### Source document

ID Number: TQ.2015.041
Name of interviewee: Ana Tims
Name of interviewer: Jacquie Barwell
Name of transcriber: Jacquie Barwell
Location: Ana’s home
Address: Haywards Heath, West Sussex
Date: 8 August 2015
Length of interview: 0:22:42
Summary
Ana talks about her first freehand cut quilt, where you do not measure the fabric, made using hand dyed fabric. She explains a lot about dyeing techniques and how she has learnt dyeing, as well as teachers who have inspired her. Later Ana gives her views on exhibiting work and explains why she doesn’t exhibit.
Interview
Jacquie Barwell [JB]: [Interview introductions] So, Ana, could you start by describing this quilt a little bit for us? Tell me something about the colours and the design and perhaps why you made it.
Ana Tims [AT]: This is my first, it’s a very important quilt for me because it is the first quilt I cut freehand. I mean, people look at it and think have you used a ruler? No, I cut it freehand. But I was so, so stressed. It looks like I used a ruler, but I didn’t. But, my, the way I worked in my head to be able to do it. I would make all the blocks, and then I would measure the smallest, the biggest, I would put a border and they all would fit. And that’s exactly what happened. It’s not a big quilt. It’s 44 ½ by 45 ¼. I don’t think you could design that if you tried [laughs]. And the plan was to use all my hand dyes, or some of my hand dyes and I was trying to put different colours with it. I know it doesn’t look like ‘cos it’s mostly greens and aquas and some blue but there are quite a few colours in it and every time I did a round I would add a different colour and there’s a, I learnt a lot about colour with this quilt. Because the colour that is on the outside of the block when you put them on the wall is the most important colour you find because they got, there’s two blocks. The ones with the purple and the grey and I did that number because I had a tiny bit of that purple and I wanted to use so that’s the little sliver of non-direct angle. That one [points]. The, I had, the other block is the one with the two lines of dark blue, royal blue and I just went around. So I started with putting some colours and changing them. And so I learnt a lot about colours. And of course I had to cut freehand. Absolutely. Almost killed me, this thing, [laughter] because I really was in love with my ruler. But I couldn’t do it and when I, it was very liberating because once you learn to cut freehand, and, I don’t know, it’s quite an amazing experience, how much freer it is to work. And then I start working with it and about, I’d say, 2010 because, Nancy… this also result of my studies with Nancy Crow because she allows you. The first time you go there, the first course she allows you to use a ruler.

######
### Information shown

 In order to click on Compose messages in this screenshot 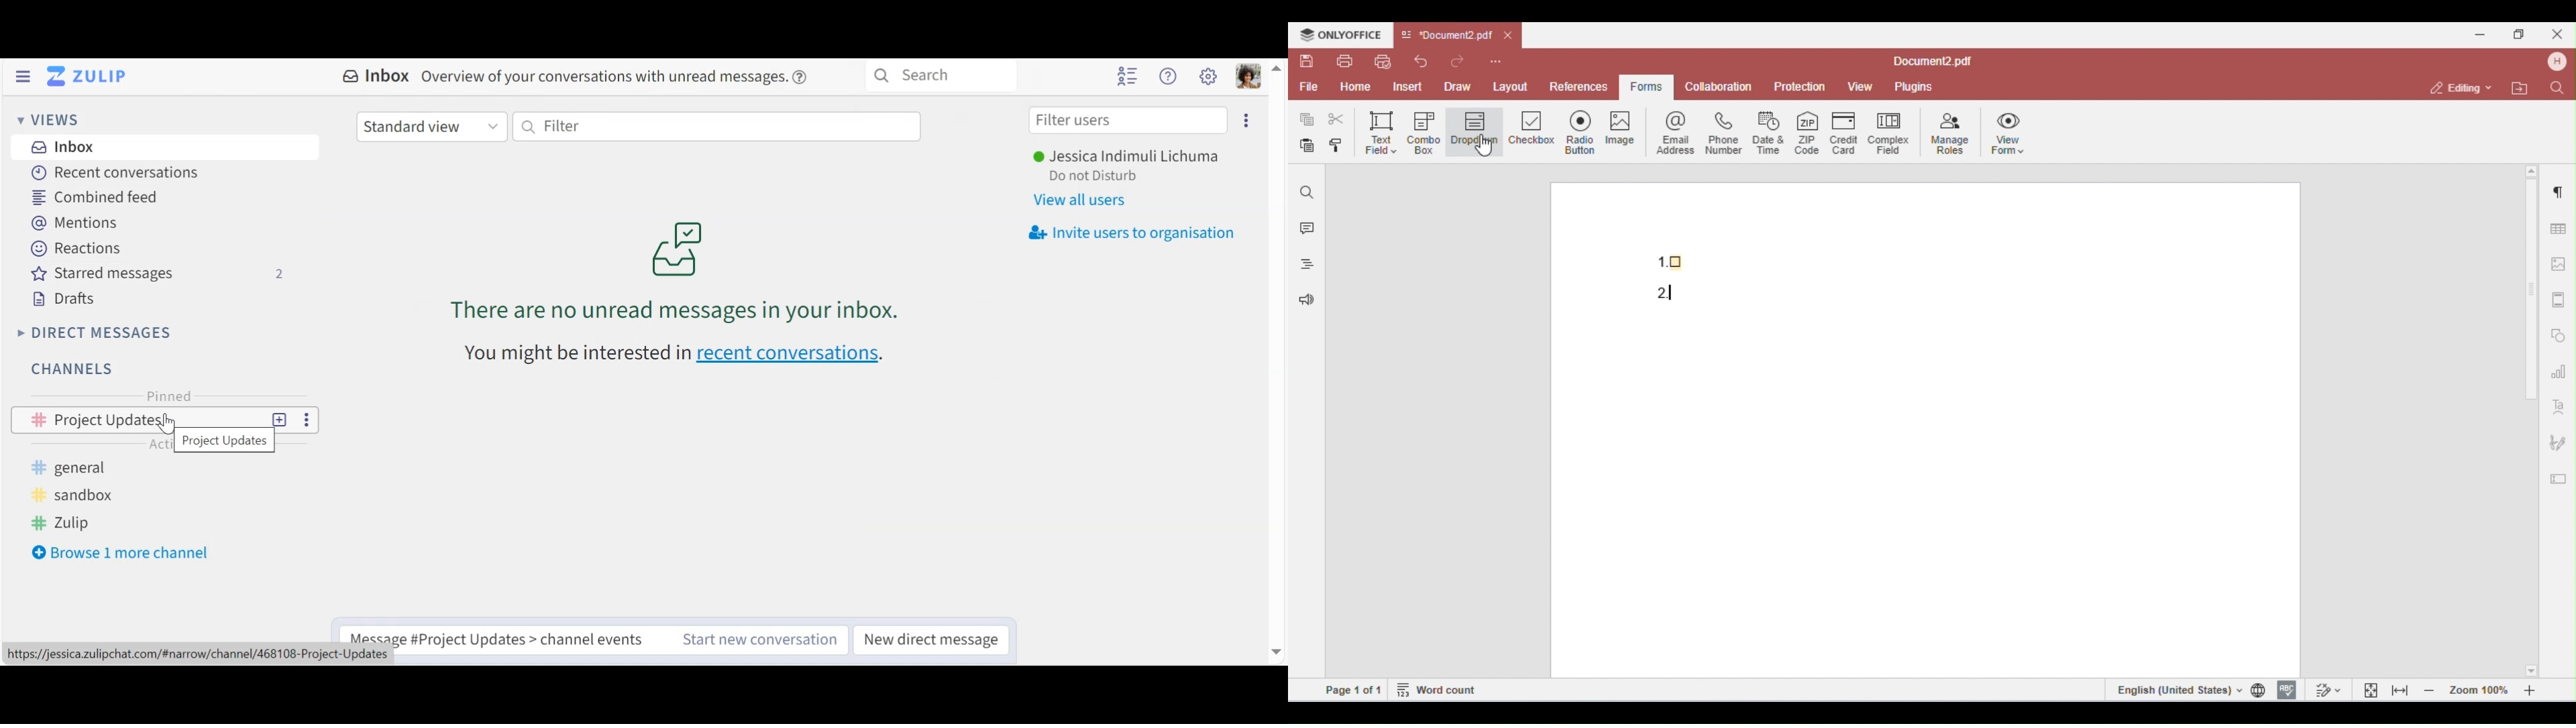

######

Using the interview transcript, answer these:
(a) Where was the interview conducted?
(b) What are the stated dimensions of the quilt?
(c) Whose first course allows students to use a ruler?

(a) At Ana's home in Haywards Heath, West Sussex.
(b) 44 ½ by 45 ¼.
(c) Nancy Crow's.